With pictures excluded, copy word for word the lines in the data below from the line containing "Open the yellow ginkgo leaves avatar" through the line containing "You are a computer-use agent.".

(Information supplied begins)

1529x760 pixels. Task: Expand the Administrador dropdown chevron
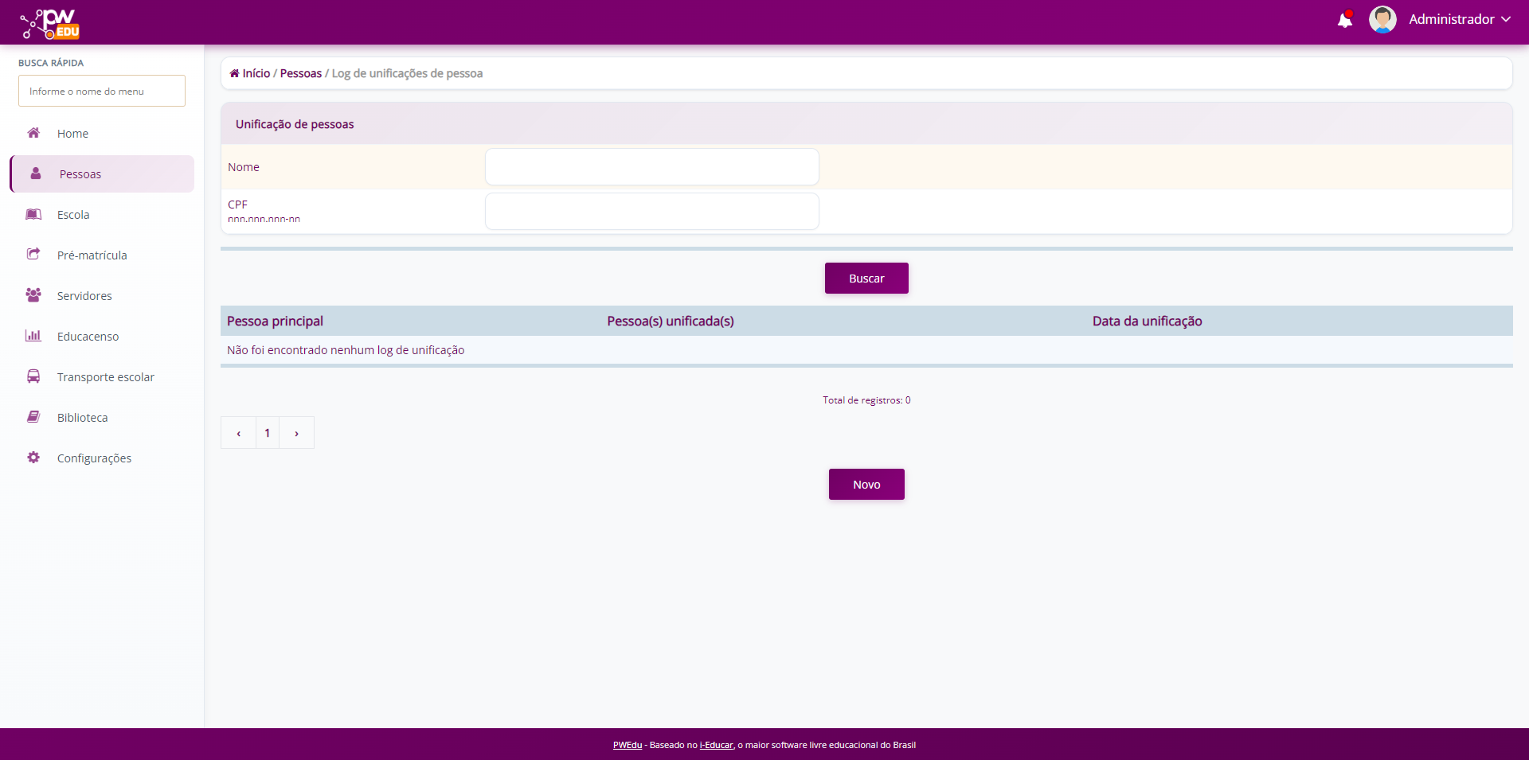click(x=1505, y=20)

(Information supplied ends)
(Information supplied begins)

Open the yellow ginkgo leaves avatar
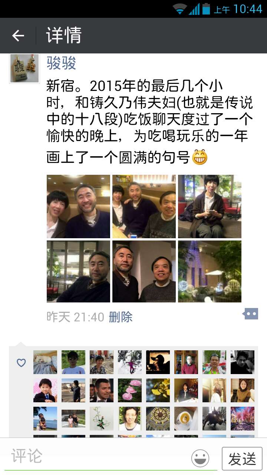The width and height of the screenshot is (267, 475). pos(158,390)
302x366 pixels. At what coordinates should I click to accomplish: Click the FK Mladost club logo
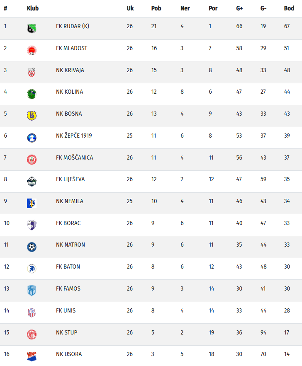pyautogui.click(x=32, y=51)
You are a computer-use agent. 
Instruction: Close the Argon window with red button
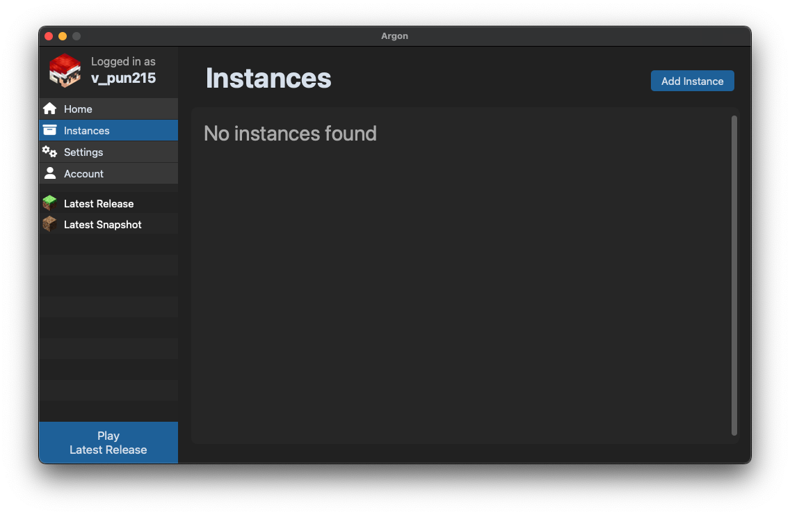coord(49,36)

(Information supplied ends)

### Written response:
Open the yellow ginkgo leaves avatar
The width and height of the screenshot is (267, 475). pos(158,390)
302x366 pixels. At what coordinates should I click to accomplish: Click the FK Mladost club logo
pyautogui.click(x=32, y=51)
You are a computer-use agent. 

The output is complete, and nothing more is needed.